Prologue

Earlier my career I worked for a loyalty card scheme for one of the largest supermarkets in the UK. During my time I was involved in building a recommendation system for products for the selected members of the loyalty programme. The subject of this post will be understanding recommendation systems and seeing how a novel example works in R. When I was building my first recommendation system I managed to scrape through various R tutorials and with help from engineers we put a model into production. However I didn’t have a clear understanding of these methods until I came across Brett Lantz’s Machine Learning with R book. The technical parts of this post are based off of a chapter in his book and I have expanded on parts which I think need further explanation.

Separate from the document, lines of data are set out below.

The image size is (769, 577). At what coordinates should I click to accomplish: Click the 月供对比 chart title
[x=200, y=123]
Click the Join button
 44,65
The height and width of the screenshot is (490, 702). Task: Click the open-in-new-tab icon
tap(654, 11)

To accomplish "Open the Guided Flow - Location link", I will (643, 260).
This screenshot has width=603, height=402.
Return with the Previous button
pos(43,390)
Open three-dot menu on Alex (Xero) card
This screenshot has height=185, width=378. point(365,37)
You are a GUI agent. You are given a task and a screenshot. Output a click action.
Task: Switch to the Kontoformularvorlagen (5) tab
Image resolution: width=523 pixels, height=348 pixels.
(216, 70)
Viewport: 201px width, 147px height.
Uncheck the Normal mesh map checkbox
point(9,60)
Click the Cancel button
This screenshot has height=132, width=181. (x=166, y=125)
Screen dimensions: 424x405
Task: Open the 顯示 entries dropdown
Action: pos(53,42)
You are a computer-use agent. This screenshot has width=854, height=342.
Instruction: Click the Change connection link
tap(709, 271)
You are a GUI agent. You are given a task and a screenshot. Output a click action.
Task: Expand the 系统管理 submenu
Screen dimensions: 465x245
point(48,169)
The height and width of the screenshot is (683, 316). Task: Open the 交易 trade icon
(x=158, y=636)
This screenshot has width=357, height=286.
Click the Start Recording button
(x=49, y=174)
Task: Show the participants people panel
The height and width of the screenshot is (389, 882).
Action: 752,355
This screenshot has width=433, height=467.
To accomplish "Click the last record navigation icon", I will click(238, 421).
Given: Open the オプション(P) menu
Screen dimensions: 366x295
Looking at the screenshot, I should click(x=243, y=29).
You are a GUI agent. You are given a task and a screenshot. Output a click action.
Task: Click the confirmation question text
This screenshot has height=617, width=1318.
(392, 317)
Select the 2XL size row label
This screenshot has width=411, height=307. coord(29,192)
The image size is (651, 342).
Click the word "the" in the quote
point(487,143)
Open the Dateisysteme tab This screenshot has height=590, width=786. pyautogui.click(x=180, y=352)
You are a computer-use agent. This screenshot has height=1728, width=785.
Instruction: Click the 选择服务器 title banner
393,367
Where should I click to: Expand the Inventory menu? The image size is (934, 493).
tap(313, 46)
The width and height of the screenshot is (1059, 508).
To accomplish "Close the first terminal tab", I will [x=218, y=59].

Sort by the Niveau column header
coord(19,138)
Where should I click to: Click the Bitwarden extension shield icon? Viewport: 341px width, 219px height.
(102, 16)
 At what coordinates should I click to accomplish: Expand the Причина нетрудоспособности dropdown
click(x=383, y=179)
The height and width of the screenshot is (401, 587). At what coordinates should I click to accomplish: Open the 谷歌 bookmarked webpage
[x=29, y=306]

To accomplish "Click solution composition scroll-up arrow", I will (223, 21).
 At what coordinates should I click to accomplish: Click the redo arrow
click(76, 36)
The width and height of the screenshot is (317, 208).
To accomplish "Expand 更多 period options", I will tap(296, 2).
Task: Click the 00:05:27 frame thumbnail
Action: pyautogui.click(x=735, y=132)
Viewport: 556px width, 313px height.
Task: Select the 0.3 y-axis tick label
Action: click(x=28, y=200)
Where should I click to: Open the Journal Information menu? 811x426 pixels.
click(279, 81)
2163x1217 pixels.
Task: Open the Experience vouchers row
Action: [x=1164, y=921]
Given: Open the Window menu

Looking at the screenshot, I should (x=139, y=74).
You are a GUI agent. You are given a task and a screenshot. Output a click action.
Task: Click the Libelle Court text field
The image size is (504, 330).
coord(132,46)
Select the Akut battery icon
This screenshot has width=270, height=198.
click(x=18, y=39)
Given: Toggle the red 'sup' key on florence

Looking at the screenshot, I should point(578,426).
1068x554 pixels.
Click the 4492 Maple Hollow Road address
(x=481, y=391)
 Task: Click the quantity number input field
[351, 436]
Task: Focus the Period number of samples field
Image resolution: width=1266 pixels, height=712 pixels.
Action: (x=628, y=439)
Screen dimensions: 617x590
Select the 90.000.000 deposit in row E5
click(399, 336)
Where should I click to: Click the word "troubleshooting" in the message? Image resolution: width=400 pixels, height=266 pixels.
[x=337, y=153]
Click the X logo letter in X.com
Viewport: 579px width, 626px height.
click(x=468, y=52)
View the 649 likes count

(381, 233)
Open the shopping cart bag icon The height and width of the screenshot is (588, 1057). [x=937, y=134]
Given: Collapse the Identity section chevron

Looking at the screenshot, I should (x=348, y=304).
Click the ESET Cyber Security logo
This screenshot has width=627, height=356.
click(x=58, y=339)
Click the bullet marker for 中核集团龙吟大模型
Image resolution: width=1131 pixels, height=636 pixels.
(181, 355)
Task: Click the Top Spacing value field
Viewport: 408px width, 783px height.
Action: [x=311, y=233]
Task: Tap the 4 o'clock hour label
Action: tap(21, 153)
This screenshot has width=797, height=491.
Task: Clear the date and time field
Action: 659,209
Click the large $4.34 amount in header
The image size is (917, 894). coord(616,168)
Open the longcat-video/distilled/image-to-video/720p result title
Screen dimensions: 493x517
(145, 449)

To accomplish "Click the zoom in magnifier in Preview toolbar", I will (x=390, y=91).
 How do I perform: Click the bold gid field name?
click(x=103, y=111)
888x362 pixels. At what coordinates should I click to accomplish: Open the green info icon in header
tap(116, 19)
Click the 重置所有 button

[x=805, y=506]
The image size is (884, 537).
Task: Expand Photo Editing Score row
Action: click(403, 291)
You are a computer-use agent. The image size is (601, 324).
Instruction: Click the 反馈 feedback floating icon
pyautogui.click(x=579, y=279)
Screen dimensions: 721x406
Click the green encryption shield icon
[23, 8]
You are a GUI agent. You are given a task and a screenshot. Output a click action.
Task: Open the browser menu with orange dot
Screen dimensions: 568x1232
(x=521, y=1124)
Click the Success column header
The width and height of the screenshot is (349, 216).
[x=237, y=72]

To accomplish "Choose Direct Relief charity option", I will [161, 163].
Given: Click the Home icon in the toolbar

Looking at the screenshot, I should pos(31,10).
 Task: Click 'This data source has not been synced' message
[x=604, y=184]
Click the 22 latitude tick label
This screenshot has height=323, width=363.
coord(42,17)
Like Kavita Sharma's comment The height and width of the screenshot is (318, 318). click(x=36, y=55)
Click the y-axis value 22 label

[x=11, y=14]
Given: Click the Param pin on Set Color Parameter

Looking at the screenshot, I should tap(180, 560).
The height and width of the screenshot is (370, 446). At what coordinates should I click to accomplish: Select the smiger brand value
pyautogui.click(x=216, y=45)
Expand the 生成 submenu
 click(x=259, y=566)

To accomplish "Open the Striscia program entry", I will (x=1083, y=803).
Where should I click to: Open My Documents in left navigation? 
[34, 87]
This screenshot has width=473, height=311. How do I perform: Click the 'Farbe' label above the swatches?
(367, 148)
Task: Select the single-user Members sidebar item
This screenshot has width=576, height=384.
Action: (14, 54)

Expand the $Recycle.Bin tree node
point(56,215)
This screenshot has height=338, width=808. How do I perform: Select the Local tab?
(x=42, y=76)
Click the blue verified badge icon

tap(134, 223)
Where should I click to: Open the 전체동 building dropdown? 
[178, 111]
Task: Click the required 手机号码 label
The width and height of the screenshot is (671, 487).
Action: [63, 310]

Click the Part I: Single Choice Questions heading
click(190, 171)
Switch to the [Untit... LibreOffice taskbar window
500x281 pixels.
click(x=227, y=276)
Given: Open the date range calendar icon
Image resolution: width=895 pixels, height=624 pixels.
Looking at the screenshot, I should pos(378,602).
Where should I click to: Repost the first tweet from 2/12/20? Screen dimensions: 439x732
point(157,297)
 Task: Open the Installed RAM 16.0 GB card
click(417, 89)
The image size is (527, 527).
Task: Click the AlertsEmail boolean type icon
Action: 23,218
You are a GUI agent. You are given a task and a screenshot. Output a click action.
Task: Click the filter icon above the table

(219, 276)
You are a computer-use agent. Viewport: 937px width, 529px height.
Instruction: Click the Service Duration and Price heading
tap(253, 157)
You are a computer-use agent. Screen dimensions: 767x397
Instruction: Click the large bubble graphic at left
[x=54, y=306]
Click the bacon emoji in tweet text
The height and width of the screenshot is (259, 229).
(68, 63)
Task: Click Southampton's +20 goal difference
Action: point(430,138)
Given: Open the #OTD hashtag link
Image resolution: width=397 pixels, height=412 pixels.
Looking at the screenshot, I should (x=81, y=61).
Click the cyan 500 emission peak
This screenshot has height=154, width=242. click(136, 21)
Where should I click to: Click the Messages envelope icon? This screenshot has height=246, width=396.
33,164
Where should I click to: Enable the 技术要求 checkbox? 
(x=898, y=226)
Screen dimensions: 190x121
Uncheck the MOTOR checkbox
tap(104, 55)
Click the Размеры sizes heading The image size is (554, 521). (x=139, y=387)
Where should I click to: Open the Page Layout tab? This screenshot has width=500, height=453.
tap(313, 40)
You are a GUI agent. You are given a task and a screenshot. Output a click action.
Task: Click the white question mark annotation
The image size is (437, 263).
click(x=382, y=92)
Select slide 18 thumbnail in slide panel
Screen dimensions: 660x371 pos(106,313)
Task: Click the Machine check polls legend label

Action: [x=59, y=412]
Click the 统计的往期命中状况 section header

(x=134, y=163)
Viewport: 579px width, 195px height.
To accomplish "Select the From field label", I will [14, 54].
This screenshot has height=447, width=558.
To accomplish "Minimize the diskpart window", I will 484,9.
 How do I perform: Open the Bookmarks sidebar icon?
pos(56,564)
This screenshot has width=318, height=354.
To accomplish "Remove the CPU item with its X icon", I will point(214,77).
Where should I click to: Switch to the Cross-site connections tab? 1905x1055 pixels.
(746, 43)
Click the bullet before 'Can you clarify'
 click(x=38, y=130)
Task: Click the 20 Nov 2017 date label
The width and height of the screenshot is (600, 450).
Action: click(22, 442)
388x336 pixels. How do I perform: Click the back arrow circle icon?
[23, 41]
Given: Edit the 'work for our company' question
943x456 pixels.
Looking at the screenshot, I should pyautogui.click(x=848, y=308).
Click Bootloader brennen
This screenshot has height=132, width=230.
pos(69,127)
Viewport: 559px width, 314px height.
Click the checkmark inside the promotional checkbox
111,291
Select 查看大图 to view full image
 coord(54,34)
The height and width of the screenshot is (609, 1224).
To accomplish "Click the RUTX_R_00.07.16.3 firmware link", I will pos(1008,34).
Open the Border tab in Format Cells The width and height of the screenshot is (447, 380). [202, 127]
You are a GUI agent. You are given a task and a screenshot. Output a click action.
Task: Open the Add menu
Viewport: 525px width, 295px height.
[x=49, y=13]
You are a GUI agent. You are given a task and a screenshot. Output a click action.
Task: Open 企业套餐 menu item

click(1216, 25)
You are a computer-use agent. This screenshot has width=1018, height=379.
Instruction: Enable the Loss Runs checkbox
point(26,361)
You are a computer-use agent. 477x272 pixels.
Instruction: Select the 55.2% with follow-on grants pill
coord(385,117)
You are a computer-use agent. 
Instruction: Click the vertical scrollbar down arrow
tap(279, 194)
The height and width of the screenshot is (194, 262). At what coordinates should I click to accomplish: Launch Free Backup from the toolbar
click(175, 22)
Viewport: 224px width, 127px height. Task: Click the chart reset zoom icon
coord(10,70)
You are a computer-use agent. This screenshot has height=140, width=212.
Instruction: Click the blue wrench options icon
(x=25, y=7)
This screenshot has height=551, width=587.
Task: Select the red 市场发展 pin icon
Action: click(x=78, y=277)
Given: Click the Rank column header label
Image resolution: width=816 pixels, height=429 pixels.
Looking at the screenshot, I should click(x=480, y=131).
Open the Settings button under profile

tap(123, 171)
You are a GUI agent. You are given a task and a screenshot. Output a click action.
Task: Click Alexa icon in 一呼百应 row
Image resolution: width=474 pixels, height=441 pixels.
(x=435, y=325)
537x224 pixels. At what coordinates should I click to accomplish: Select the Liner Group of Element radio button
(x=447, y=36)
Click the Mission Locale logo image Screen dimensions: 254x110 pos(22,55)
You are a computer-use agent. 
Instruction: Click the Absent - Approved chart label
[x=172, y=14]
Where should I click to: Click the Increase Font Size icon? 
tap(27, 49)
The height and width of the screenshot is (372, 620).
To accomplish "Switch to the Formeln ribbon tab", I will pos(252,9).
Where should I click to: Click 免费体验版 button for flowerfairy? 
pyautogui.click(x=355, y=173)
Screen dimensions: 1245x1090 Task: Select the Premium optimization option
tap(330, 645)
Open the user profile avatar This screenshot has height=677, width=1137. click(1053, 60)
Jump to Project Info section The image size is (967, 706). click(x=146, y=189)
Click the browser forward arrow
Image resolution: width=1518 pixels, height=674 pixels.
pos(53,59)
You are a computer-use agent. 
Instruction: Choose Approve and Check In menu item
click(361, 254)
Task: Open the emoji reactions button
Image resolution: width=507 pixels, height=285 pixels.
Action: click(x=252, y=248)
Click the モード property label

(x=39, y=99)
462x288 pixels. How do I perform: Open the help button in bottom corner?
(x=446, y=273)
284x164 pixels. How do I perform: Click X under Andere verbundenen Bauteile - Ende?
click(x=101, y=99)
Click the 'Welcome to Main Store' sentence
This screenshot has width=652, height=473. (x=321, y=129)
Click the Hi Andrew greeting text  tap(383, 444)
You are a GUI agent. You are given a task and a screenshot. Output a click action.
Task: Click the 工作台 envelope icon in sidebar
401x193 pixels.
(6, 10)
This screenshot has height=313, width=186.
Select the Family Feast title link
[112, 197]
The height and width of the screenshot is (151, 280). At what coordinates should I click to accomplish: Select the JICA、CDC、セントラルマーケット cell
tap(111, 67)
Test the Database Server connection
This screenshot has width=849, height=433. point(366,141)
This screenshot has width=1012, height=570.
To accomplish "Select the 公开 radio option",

Recommendation systems are popular nowadays and every company worth their salt has some sort of recommendation system to encourage customers to buy products which are deemed complementary to the products they have already purchased. The most famous example is Amazon where you have a whole suite of products you may be interested in as you look through the website. Although Amazon’s recommender system is far more advanced than what will be covered here, the foundational ideas are the same. In Lantz’s book the term “recommendation system” is called Market Basket Analysis and that is the term I will use in this post. 

Introduction

Using machine learning to learn purchasing patterns from transactional data is called Market Basket Analysis. In any given transaction, a customer may purchase one or more product or items. A group of one or more items is called an itemset. Transactions are specified in terms of itemsets; in a grocery store, an itemset could be

$$\{ \text{bread, peanut butter, jam} \}$$

Market Basket Analysis will output a collection of association rules which specify patterns found in the relationships among items in the itemset. An association rule is composed of subsets from itemsets and relates one itemset on the left hand side (LHS) of the association rule to another itemset on the right hand side (RHS) of the association rule is

(1) \{ \text{peanut butter, jam} \} \rightarrow \{ \text{bread} \}

The LHS of the association rule (1) is the condition which needs to be satisfied in order to trigger the rule or obtain the RHS. Rule (1) states that if peanut butter and jam are purchased together then bread is also likely to be purchased. 

These types of association rule learners are unsupervised, the data do not require class labels and the rule learner does not need to be trained on some subset of the data – it can be released on the full dataset.

The Apriori Algorithm

Computational Cost

When using an algorithm to generate association rules from transactional data, we must consider the high computational cost involved with interrogating large datasets. Transactional datasets are typically very large, both in terms of the number of transactions and in the number of items purchased. An example of a transactional dataset is

Transaction_idItemset (Product Purchased)
1$$\{A\}$$
2$$\{A,B,C\}$$
3$$\{A,E,F\}$$
N$$\{A,F,B\}$$

The main problem with transactional data is that the number of potential itemsets grows exponentially with the number of distinct items available. Given k items that are available which could or could not appear in an itemset, there are 2^k – 1 possible itemsets that could be potential association rules. E.g. Suppose we have k = 3 items, \{ \{A\}, \{B\}, \{C\} \} then the itemset possibilities are:

$$\{A\}, \{B\}, \{C\}, \{A,B\}, \{A,C\}, \{B,C\}, \{A,B,C\}$$

If k is very high, such as k > 100, then it will be a very computationally expensive task to evaluate all the potential itemsets that could be made. 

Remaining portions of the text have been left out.